━━━ Record set

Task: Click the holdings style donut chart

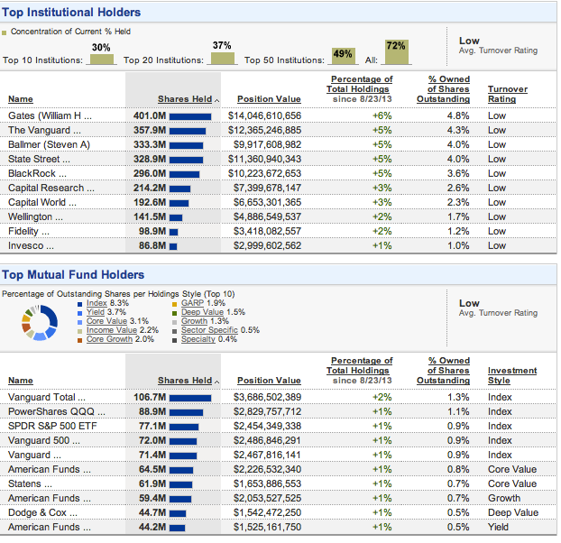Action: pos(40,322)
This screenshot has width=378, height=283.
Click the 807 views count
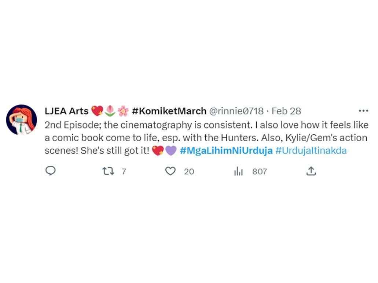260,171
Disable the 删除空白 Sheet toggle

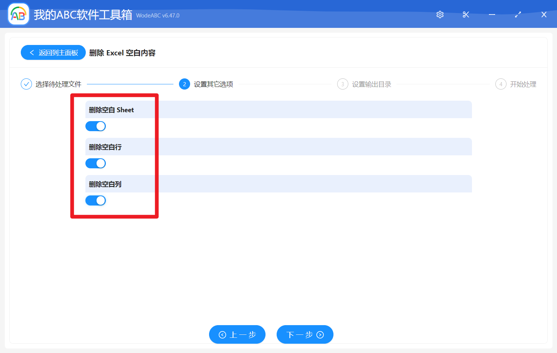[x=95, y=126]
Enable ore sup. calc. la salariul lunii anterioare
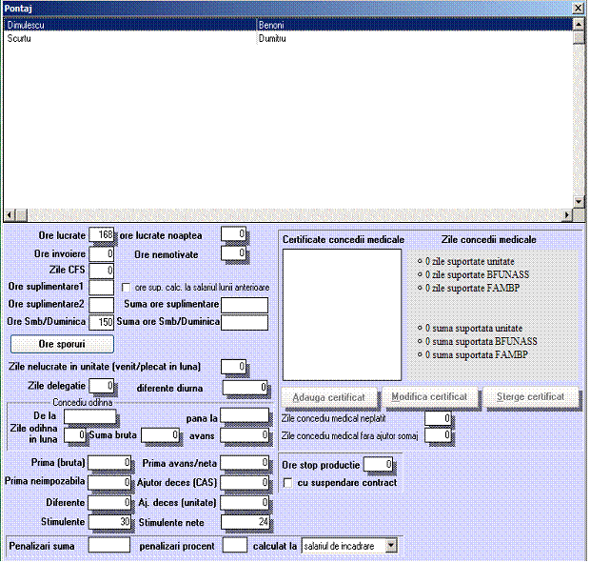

━━━━━━

** Your objective **
Copy out the entries verbatim and leave the images out.

** Solution **
Task: Click the holdings style donut chart

Action: pos(40,322)
This screenshot has width=378, height=283.
Click the 807 views count
260,171
Disable the 删除空白 Sheet toggle

[x=95, y=126]
Enable ore sup. calc. la salariul lunii anterioare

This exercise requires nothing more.